Toronto (Nov. 26, 2006) - University Health Network (UHN) today welcomed approximately $28-million in federal grants supporting five research teams in cancer stem cells, regenerative medicine, cancer biology, genomics, and cancer survivorship.

The Canada Foundation for Innovation (CFI), a federal organization supporting research infrastructure, is awarding UHN researchers with $21,494,110 for infrastructure and up to $6,448,233 for operating funding to be allocated at a later date. This is the largest amount awarded to UHN, in a single round, by the CFI. Since 1999, UHN has received a total of $66,582,470 in CFI Awards.

"UHN has some of the best medical researchers in the world and they are dedicated to the mission of improving health through research discoveries," said Dr. Christopher J. Paige, Vice President of Research, UHN. "The funding announced today will provide important new resources for innovation and impact."

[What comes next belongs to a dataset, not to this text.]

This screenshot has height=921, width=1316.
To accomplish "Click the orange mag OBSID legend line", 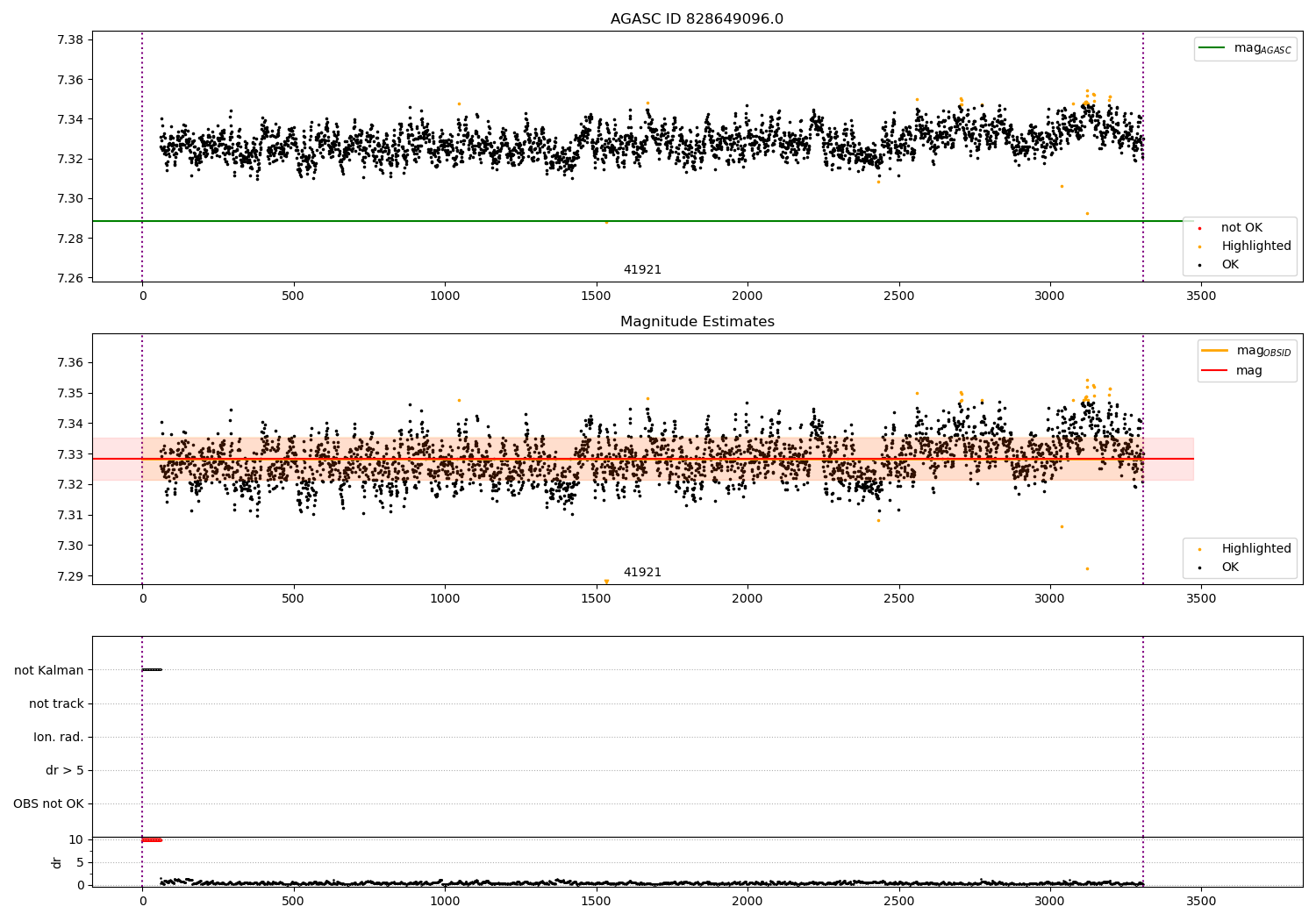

The CFI awarded the following UHN research teams with funding:

  • Regenerative medicine is a promising research field with the potential to cure many common diseases by using the body's own cells, organs and tissues. Dr. Richard D. Weisel, Director of the Toronto General Research Institute/Toronto General Hospital and scientist with UHN's McEwen Centre for Regenerative Medicine, is leading "The Regenerative Medicine Project (REMEDI)" that will use computers to visualize images taken by sophisticated equipment to create models that will drive the advance of regenerative medicine research to clinical applications. The project received a $7,200,000 CFI Infrastructure Award.
  • The "Disease Genomics: Reduction to Practice" project is being led by Dr. Kathy Siminovitch, a senior scientist of the Toronto General Research Institute/Toronto General Hospital and Director of the Molecular Therapeutics Program, McLaughlin Centre for Molecular Medicine at the University of Toronto. The project focuses on creating and disseminating novel and broadly-applicable tools to accelerate genomic medicine initiatives worldwide. The project received $4,800,000 CFI Infrastructure Award.
  • Dr. Igor Jurisica, a scientist with the Ontario Cancer Institute and Associate Professor in the Department of Computer Science and the Department of Medical Biophysics at the University of Toronto, is launching a "Comprehensive Systems Biology Approach to Profiling and Modeling of Cancer." The goal of this project is to understand cancer at a molecular level to develop early methods of detection, accurate prognosis and effective therapies. The project received a CFI Infrastructure Award totaling $4,001,041.
  • Dr. John Dick, a Senior Scientist with the Ontario Cancer Institute/Princess Margaret Hospital and Toronto General Research Institute/Toronto General Hospital, Canada Research Chair in Stem Cell Biology and a Professor of Medical Genetics and Microbiology at the University of Toronto, is launching the world's first "Cancer Stem Cell Centre" to focus expertise, infrastructure and technologies on developing breakthrough cancer stem cell (CSC) therapies. CSCs are rare cells within a tumour that are responsible for sustaining it. By investigating CSC, more specific targeted therapies that do not kill normal stem cells may be developed, leading to reduced morbidity. The project received a CFI Infrastructure Award of $4,293,069.
  • Dr. Pamela Catton, Medical Director of the Breast Cancer Survivorship Program at Princess Margaret Hospital and Professor of Radiation Oncology at the University of Toronto, is leading a project entitled "The Electronic Living Laboratory for Interdisciplinary Cancer Survivorship Research." The focus is on developing a dynamic research collaboration between cancer survivors and investigators to explore new approaches for predicting, preventing and managing the long-term adverse effects of cancer and its treatment. The project received a $1,200,000 CFI Infrastructure Award with operating funding to be allocated.

"Strong support from the government is critical for building a thriving biomedical industry in Ontario, and attracting and retaining leading research talent," said Dr. Bob Bell, President and CEO, UHN. "Ontario is well on its way of becoming a major hub for health scientific discovery."

About University Health Network Research

University Health Network Research - University Health Network research institutes – Toronto General Research Institute, Toronto Western Research Institute and Ontario Cancer Institute – have nearly 500 scientists and clinician scientists as well as more than 1,700 students, fellows and technical staff performing leading-edge medical research in the areas of cancer, cardiology, transplantation, neuroscience and visual sciences, musculoskeletal health, arthritis, immunology and infectious diseases.